I then explored "docker-less" or "daemon-less" solutions, so I stumbled upon alternatives like podman which is a lib that runs your containers with no running servers, or buildah that can build your Dockerfiles under the same conditions - no daemons running. The prospect of these solutions was promising, but they could only run on Linux, and as we were writing desktop software, it had to run on Windows at least, so I ended up writing my own CPU limiting code.
But these {docker,daemon}-less solutions are essential nonetheless: You'll be most probably facing more places where you need to leave docker comfort and work with alternative container runtimes (I am looking to you Kubernetes administrators).

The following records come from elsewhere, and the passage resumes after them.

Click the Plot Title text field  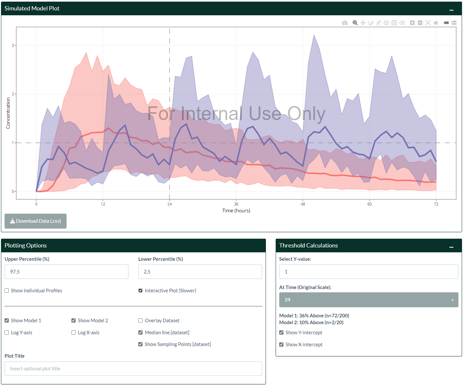[x=133, y=369]
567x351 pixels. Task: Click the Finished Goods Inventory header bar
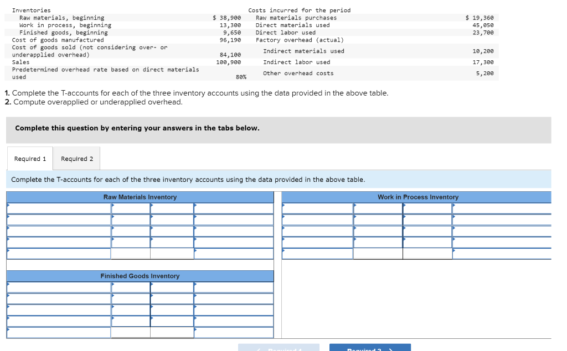pos(139,276)

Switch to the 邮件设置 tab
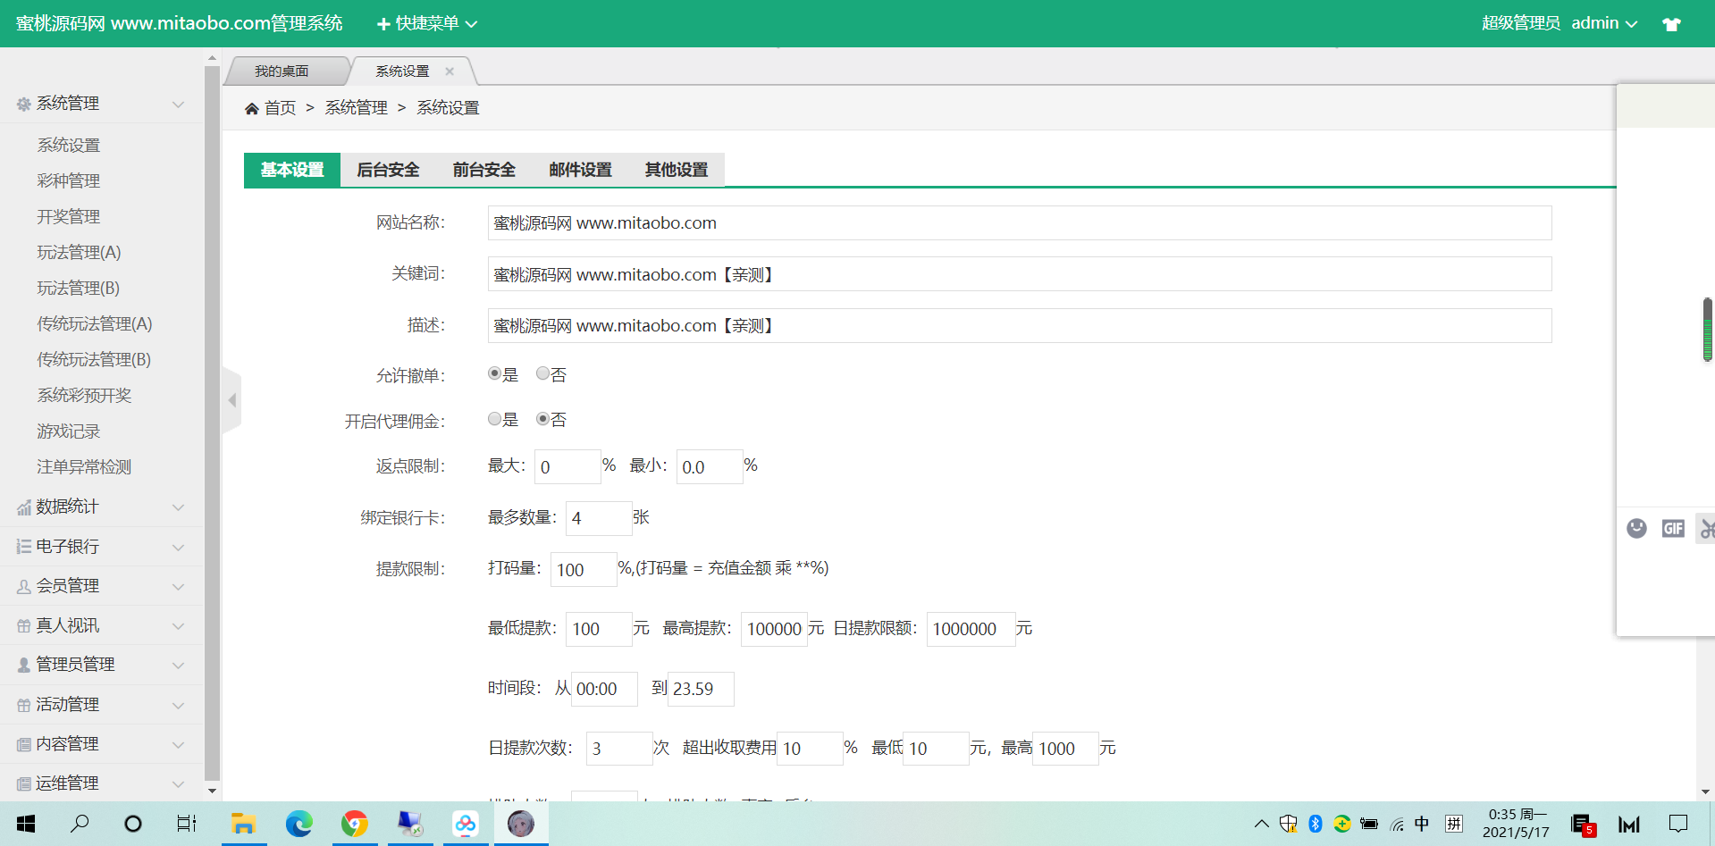click(x=580, y=170)
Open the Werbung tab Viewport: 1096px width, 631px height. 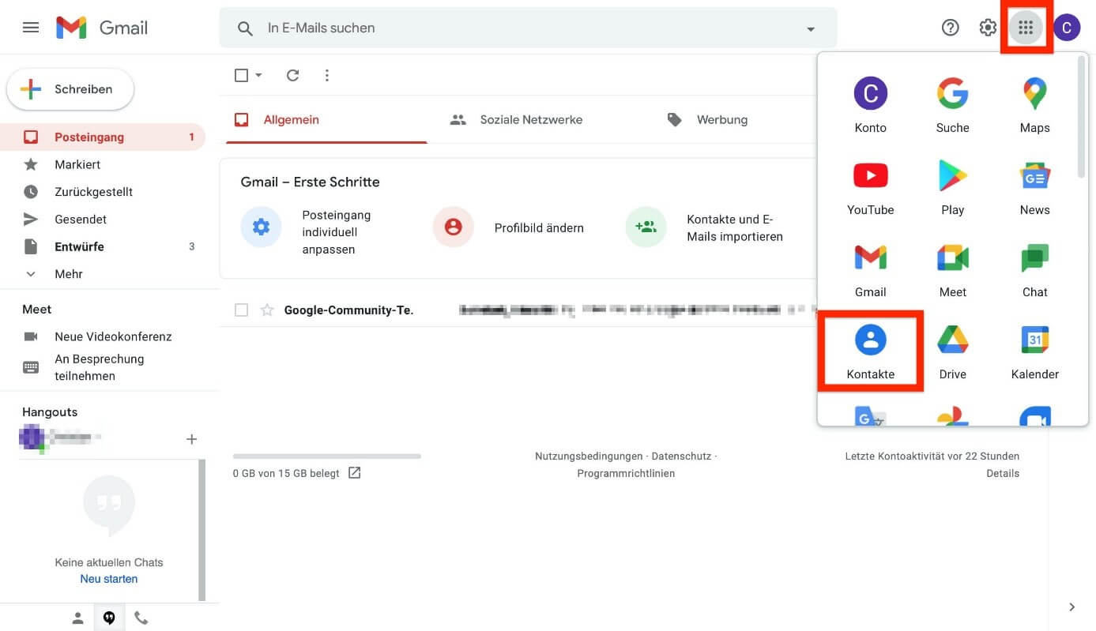click(x=721, y=119)
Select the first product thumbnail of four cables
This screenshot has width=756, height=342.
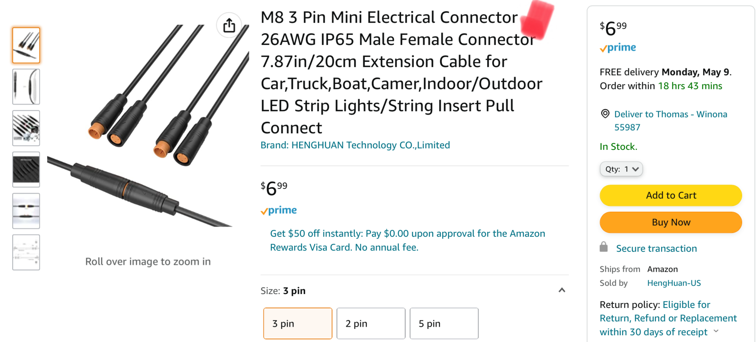(26, 45)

So how easy is it to switch?
The Benefits of Standardization and Libpod
Docker, as a company, has made a great job making the Container what it is now, at the center of nearly every software engineering breakthrough we've seen in the last couple of years.
But they have contributed to an even more significant effort: the standardization of the Container landscape, through the Open Container Initiative - the OCI, along with other industry players.
Thanks to this standardization effort, it is possible for podman to rely on an OCI compliant Container Runtime to run and manage Containers on a Linux operating system. They're doing so under the form of a self-contained package libpod, thus providing us with a lightweight tool, with no servers to install at all, to run, monitor, stop, pull and tag our containers, just like you'd do with Docker. On their website, they say:
Podman specializes in all of the commands and functions that help you to maintain and modify OCI container images, such as pulling and tagging. It allows you to create, run, and maintain those containers and container images in a production environment.
Podman in action
You begin by installing podman. This will result in a binary that you'll use to create your Containers (on Linux. For Mac and Windows, it's another story). The installation instructions are here.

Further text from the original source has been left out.